Even Neil Armstrong.
The doyenne of celebrity speaking in Australia, Christine Maher, regards the former astronaut as one of the finest speakers in the world — a pioneer who went where no man had before. Yet he still gets nervous before he speaks in public. "I stood beside Neil once before he was going on and I asked him why he was so nervous," Maher says. "After all, here was a man brave enough to go to the moon in 1969. He said: 'When we went to the moon, there was only a 25 per cent chance we wouldn't come back.'"
The corporate world is not quite as dangerous, but climbing its ladder is easier for those who can hold an audience, whether it is a conference of their peers, in the boardroom, staff, the media or an AGM. Major appointments and career-defining projects involve instances where such greatness will be thrust upon you.
Is this reason enough for CIOs to improve their public speaking?
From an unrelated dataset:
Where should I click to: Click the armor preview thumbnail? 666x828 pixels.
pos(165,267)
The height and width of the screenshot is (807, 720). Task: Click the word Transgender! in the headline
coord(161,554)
Will superior speaking ability differentiate you from the next IT executive? Can such soft skills provide a hard edge?
While many executive aptitudes fall in and out of vogue, the ability to explain an idea and inspire support is perennial. Motivating people with different interests to rally behind a common goal is a rare talent. It involves managing change and calls for someone who is a mix of general, maestro, teacher, politician, evangelist - and storyteller. Powerful public speaking generates confidence and trust. It is a vital skill in the kit bag of any modern executive and has become one of the criteria for leadership in today's workplace.
And Australian executives are losing their modesty. The tall poppy syndrome does not stifle people any more because overseas executives have swelled the local pool of talent and helped change leadership culture.
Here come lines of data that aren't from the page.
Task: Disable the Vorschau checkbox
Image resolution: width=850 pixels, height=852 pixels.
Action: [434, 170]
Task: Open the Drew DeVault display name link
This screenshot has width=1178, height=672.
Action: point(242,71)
A survey of CXOs earning more than $500,000 a year by a major executive search firm in the US asked these high achievers what contributed most to their success. Both men and women ranked communication skills as their number one attribute. [For a look at how local IT execs view communication skills as a top priority, see "Survival Skills" CIO November. - Ed] Any executive recruiter will say senior managers must have great communication skills. But public speaking for senior IT executives can be toughest of all, given that their home turf is that tricky area where technology meets business - a subject that moves constantly and is still beyond the reach of many. In a world where CIOs are forced to be more strategic than tactical and more corporate than technical, public speaking has become paramount.
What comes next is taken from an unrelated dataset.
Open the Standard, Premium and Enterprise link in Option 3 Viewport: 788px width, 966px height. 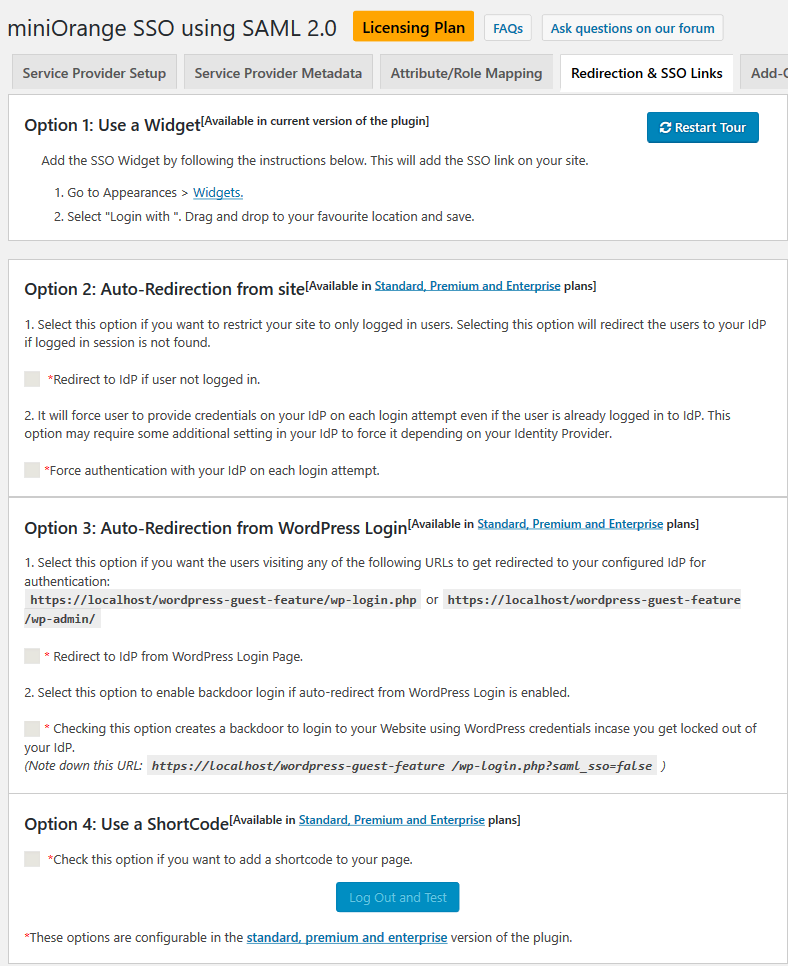point(570,523)
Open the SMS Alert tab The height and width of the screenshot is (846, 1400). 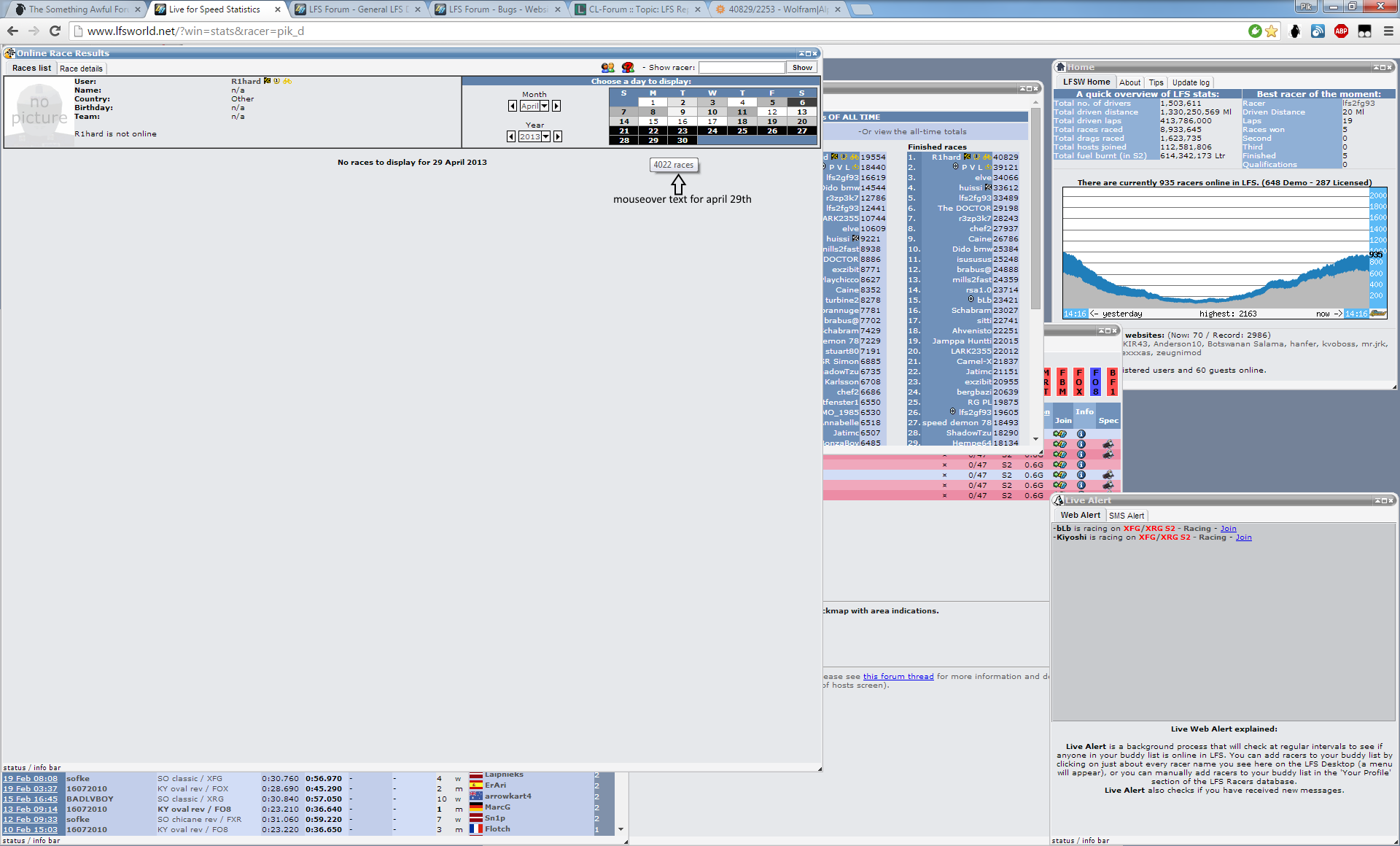tap(1126, 516)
But how do you make your successful CRM implementation sound riveting at a user conference? How do you convince a board of directors that doing more and more with less and less is not just about slashing the IT budget?
The public speaking coaches say you should simply tell a story, and they want to let you in on a secret: Great speakers are not born; they are made. Even the professionals need help and anyone can learn the basics.
You realise how competitive the international speaker's circuit has become when Fortune 500 companies in America hire Emmy Award-winning scriptwriters to craft executive presentations or employ seasoned Broadway actors to train them in theatre techniques to improve performance.
When questioned why they have not implemented public speaking programs for senior executives, most companies cite a lack of internal resources, no knowledge of where or how to start or an unfortunate experience in the past. Even so, many individual executives double their income by moonlighting as a speaker. It increases their standing among contemporaries and can lead to bigger career opportunities. Some CIOs already know that an attractive image not only makes it easier to recruit talented people to their IT department, but if the message is strong enough it can have a direct impact on their company's share price and leave a positive impression with their CEO.
You may be at a career stage where imparting what you know about the marriage of business and technology is a realistic way to achieve a sea change and earn a living on the professional speakers tour. Speakers at conferences, seminars and trade shows earn between $2000 and $10,000 for a half-day session. The superstar presenters pull up to $100,000 an appearance in the US and Europe.